The expected structure of the file is the following:

{
	"delay": "Delay the response for the given milliseconds",
	"error": "Return an HTTP error code",
	"percent": "Return an error (default 500) only for some % of requests",
	"maxRequests": "Number of requests to perform",
	"concurrency": "Number of requests to make",
	"maxSeconds": "Max time in seconds to wait for responses",
	"timeout": "Timeout for each request in milliseconds",
	"method": "method to url",
	"contentType": "MIME type for the body",
	"body": "Data to send",
	"file": "Send the contents of the file",
	"cookies": {
		"key": "value"
	},
	"headers": {
		"key": "value"
	},
	"secureProtocol": "TLS/SSL secure protocol method to use",
	"insecure": "Allow self-signed certificates over https",
	"cert": "The client certificate to use",
	"key": "The client key to use",
	"requestGenerator": "JS module with a custom request generator function",
	"recover": "Do not exit on socket receive errors (default)",
	"agentKeepAlive": "Use a keep-alive http agent",
	"proxy": "Use a proxy for requests",
	"requestsPerSecond": "Specify the requests per second for each client",
	"indexParam": "Replace the value of given arg with an index in the URL"
}

See sample file in sample/.loadtestrc.

For more information about the actual configuration file name, read the confinode user manual. In the list of the supported file types, please note that only synchronous loaders can be used with loadtest.

Complete Example

The file test/integration.js contains complete examples, which are also a full integration test suite: they start the server with different options, send requests, waits for finalization and close down the server.

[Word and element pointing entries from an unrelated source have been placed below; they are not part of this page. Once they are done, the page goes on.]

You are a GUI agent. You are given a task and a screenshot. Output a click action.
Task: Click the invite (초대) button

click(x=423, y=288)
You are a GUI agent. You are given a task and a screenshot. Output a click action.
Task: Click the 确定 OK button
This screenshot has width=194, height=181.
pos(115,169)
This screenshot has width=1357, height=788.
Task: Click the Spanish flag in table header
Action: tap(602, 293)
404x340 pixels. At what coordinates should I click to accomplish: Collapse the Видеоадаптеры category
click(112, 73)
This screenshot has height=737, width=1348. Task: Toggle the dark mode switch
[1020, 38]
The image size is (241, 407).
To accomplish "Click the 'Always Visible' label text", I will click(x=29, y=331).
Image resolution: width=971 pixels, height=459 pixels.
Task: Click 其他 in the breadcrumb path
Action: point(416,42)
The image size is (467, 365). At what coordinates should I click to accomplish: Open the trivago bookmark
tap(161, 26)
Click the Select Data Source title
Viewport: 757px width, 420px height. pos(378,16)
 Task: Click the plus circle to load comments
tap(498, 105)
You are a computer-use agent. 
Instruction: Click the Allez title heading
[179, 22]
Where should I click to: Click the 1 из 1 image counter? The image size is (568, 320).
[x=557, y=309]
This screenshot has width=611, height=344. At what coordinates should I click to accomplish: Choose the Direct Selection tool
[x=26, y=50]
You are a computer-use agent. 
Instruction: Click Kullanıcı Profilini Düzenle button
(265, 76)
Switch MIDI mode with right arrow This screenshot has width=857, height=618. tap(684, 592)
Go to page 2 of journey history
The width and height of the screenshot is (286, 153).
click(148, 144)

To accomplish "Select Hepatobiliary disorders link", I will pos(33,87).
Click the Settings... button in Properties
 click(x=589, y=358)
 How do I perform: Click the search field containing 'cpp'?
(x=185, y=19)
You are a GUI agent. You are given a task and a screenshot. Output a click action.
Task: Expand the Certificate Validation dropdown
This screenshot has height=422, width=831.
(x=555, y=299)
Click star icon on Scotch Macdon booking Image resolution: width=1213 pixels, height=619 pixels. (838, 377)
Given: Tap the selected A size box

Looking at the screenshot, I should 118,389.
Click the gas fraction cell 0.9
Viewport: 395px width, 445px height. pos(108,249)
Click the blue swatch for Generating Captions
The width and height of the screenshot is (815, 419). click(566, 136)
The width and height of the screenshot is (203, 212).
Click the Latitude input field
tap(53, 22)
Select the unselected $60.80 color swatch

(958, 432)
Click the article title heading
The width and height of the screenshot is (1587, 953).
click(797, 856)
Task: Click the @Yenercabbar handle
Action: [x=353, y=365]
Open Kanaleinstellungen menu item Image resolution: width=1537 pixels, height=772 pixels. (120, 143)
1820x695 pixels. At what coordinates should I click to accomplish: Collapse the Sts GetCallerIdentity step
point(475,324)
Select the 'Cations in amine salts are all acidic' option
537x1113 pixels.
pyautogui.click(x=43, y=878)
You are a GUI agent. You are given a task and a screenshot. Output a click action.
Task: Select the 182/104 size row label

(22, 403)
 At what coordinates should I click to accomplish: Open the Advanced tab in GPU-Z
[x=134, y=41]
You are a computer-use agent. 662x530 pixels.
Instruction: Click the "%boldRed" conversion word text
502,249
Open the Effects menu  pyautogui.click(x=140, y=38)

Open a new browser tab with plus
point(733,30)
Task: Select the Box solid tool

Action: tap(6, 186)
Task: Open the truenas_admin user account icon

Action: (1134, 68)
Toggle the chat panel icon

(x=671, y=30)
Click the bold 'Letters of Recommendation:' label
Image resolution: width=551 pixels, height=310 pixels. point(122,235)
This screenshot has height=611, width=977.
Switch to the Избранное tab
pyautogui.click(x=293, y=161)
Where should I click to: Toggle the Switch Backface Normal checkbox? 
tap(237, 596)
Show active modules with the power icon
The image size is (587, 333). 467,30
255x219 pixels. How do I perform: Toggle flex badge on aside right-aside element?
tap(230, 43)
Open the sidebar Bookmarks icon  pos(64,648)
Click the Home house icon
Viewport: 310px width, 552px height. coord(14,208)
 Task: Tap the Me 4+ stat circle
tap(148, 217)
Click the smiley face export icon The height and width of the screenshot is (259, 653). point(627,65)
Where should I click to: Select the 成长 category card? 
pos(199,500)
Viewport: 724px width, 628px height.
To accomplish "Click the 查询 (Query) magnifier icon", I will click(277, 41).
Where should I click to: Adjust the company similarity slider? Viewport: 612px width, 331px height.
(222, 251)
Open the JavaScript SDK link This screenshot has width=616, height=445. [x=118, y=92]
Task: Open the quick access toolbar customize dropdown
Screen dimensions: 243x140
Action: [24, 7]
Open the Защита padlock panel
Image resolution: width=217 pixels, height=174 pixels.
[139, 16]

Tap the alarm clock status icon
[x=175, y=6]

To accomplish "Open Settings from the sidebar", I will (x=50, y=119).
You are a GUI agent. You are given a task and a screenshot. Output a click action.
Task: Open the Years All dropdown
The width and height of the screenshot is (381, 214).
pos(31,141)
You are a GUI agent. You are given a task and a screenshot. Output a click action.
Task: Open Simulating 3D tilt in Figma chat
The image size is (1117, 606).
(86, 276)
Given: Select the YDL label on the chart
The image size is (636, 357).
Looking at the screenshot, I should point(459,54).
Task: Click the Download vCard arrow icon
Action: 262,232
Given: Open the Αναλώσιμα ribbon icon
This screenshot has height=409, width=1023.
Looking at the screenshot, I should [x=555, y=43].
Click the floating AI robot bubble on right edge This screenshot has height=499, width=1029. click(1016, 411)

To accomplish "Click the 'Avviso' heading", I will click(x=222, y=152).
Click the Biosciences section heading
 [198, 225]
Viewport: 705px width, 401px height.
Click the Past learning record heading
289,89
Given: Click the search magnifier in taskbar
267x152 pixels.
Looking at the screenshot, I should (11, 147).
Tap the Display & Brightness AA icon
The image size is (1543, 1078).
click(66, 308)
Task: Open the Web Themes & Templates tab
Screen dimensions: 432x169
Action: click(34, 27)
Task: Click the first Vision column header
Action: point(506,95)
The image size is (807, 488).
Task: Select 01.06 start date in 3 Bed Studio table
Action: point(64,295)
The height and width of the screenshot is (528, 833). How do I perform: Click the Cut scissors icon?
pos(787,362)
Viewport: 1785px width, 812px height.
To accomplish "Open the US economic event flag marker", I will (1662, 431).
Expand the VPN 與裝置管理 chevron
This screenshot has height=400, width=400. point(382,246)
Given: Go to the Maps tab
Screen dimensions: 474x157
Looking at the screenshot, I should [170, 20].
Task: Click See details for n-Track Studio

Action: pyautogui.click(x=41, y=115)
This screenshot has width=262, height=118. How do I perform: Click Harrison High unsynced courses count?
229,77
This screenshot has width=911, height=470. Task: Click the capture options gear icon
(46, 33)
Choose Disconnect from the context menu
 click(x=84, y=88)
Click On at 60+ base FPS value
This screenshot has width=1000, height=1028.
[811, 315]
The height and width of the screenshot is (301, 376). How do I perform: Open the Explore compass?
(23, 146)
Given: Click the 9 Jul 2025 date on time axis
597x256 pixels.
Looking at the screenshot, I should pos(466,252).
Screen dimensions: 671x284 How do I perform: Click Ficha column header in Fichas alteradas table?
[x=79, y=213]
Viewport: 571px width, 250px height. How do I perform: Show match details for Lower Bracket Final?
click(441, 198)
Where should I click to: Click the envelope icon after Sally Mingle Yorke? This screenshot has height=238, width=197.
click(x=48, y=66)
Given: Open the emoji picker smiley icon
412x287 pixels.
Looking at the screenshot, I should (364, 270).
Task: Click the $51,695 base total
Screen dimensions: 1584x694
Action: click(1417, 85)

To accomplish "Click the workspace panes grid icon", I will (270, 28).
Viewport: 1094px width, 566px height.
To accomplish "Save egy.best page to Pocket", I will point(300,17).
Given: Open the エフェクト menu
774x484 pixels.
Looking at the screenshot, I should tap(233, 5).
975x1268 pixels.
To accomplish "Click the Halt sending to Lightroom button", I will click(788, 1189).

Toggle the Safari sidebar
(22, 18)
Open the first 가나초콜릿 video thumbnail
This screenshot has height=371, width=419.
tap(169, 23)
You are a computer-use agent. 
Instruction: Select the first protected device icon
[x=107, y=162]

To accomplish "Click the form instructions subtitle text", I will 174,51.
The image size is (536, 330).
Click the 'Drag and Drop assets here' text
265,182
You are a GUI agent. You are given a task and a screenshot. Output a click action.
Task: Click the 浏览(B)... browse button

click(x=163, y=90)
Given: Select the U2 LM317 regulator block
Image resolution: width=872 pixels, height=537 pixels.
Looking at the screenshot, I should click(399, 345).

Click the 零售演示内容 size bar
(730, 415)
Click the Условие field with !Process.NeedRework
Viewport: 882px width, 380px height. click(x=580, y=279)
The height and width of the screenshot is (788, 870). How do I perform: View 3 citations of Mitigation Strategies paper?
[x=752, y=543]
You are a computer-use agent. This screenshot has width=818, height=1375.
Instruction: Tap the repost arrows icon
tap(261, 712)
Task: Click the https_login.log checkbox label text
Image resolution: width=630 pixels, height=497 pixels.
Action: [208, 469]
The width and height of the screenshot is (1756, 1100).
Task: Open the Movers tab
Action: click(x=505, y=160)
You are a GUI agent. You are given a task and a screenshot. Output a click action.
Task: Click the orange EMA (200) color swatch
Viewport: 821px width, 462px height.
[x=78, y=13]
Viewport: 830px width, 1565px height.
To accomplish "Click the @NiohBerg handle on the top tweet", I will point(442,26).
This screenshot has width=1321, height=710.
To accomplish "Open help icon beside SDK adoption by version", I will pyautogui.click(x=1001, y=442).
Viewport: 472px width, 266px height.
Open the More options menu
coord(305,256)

Licensed under The MIT License

Copyright (c) 2013-9 Alex Fernández [email protected] and contributors.

Permission is hereby granted, free of charge, to any person obtaining a copy of this software and associated documentation files (the 'Software'), to deal in the Software without restriction, including without limitation the rights to use, copy, modify, merge, publish, distribute, sublicense, and/or sell copies of the Software, and to permit persons to whom the Software is furnished to do so, subject to the following conditions:

The above copyright notice and this permission notice shall be included in all copies or substantial portions of the Software.

THE SOFTWARE IS PROVIDED 'AS IS', WITHOUT WARRANTY OF ANY KIND, EXPRESS OR IMPLIED, INCLUDING BUT NOT LIMITED TO THE WARRANTIES OF MERCHANTABILITY, FITNESS FOR A PARTICULAR PURPOSE AND NONINFRINGEMENT. IN NO EVENT SHALL THE AUTHORS OR COPYRIGHT HOLDERS BE LIABLE FOR ANY CLAIM, DAMAGES OR OTHER LIABILITY, WHETHER IN AN ACTION OF CONTRACT, TORT OR OTHERWISE, ARISING FROM, OUT OF OR IN CONNECTION WITH THE SOFTWARE OR THE USE OR OTHER DEALINGS IN THE SOFTWARE.